Kyonpe's Corner
"April Fool's"
Kyonpe
April 23, 2001
Do you remember the funny April Fool's Day joke on BBC TV a few years ago? It was segment with trees covered with spaghetti and a farmer broadly beaming, "its a very good harvest this year." I clapped my hands and laughed loudly as I watched it.
I was once a young wife who loved playing jokes, and enjoyed making plans on how to trick my husband every year on April Fool's Day. I once created an "Onion Chive Boy" by putting a petit onion carefully onto a thin young chive plant with a long stick. But my husband, who specialized in agricultural machinery, laughed at it.
Once when I was living in the States, I rang up my best friends, Judy and Bell, from the public phone right in front of their house, and said "Oh my god! Hide [my husband] just passed out," and then rang their doorbell right away. They were speechless with amazement, and the tears coming out from their eyes and their ardent hugs made the day an unforgettable one. Since then, we have made it a habit of talking on the phone every April Fools Day even after I returned to Japan. "Do you remember what day it is?" "Of course I do."

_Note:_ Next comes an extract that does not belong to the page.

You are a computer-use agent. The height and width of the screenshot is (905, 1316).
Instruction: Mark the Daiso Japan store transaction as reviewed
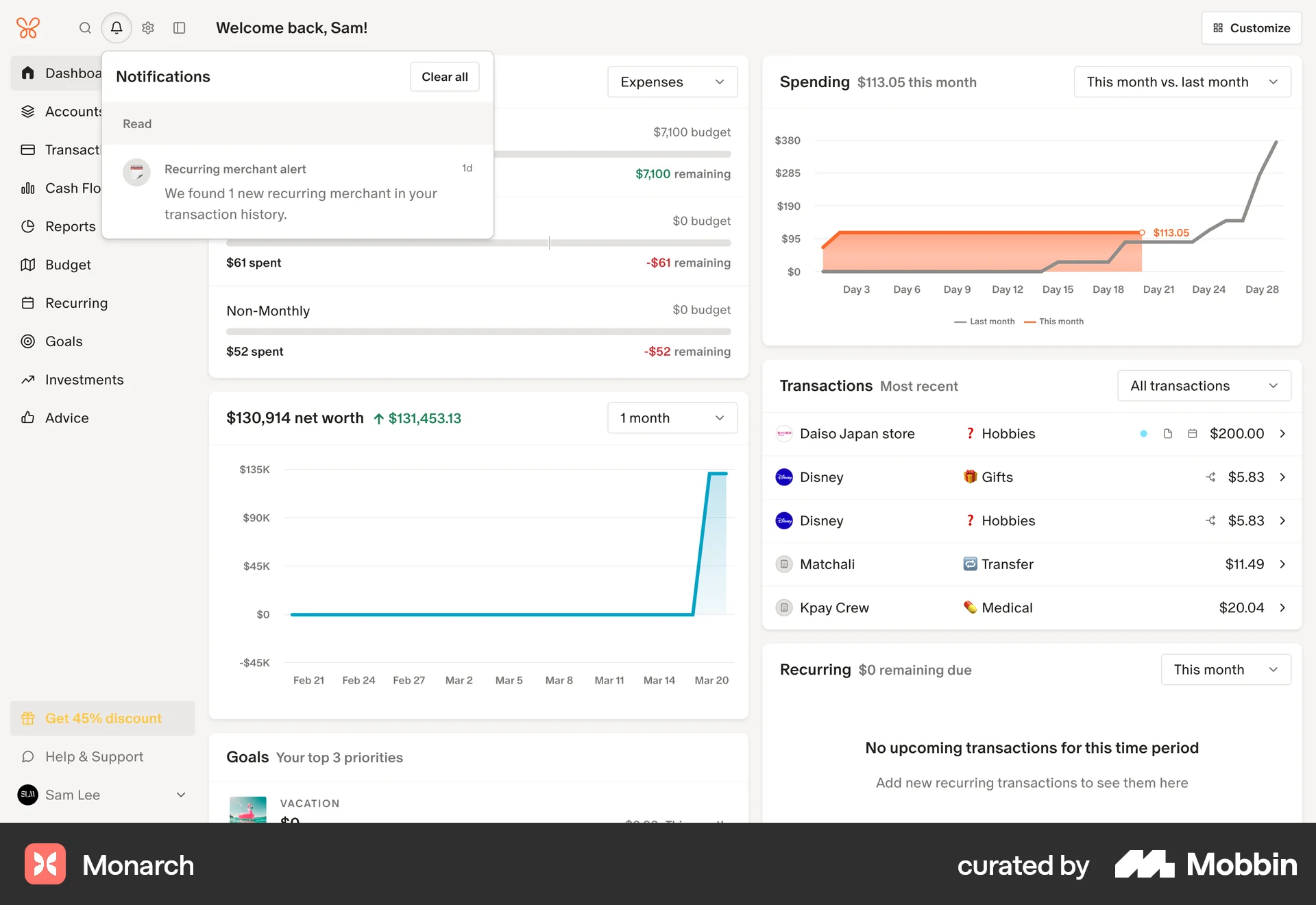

This year, things went quite differently. At the end of last year, I broke my neck. Terribly, or perhaps thankfully, I was discovered to have cancer. It had spread to my neck making it very fragile and causing the accident. But were it not for the accident the cancer would have progressed considerably and I may not have been able to live another year. In this situation, I was unable to make even the smallest jokes for April Fool's Day.
Then, I received a wonderfully big card from Judy that said "Today is April 1--April Fool's Day. We all remember your jokes on us." As I'd already informed them about my injury and illness from the very beginning, I realized it was an encouragement and a wish from them and it really touched my heart.
Today, I'm fighting desperately against the illness. It has suddenly taken a wife and a mother away from the daily lives of a husband and children, who are also struggling very hard against an unfamiliar lifestyle, nursing, and uneasiness. For the last four months the intravenous drip injection on me has almost never been taken off. Looking at those tubes hanging down into me, and remembering the time when I was watching and having a hearty laugh without any anxiety at the jokes on the BBC, I get a bitter feeling. I now realized that there might be someone who felt unpleasant or who felt sad by watching it.
On my diary for the April 1st this year, I've written like this; " Because of the illness, I couldn't make even some clumsy jokes this year. I'm going to get well and make lots of witty jokes next year."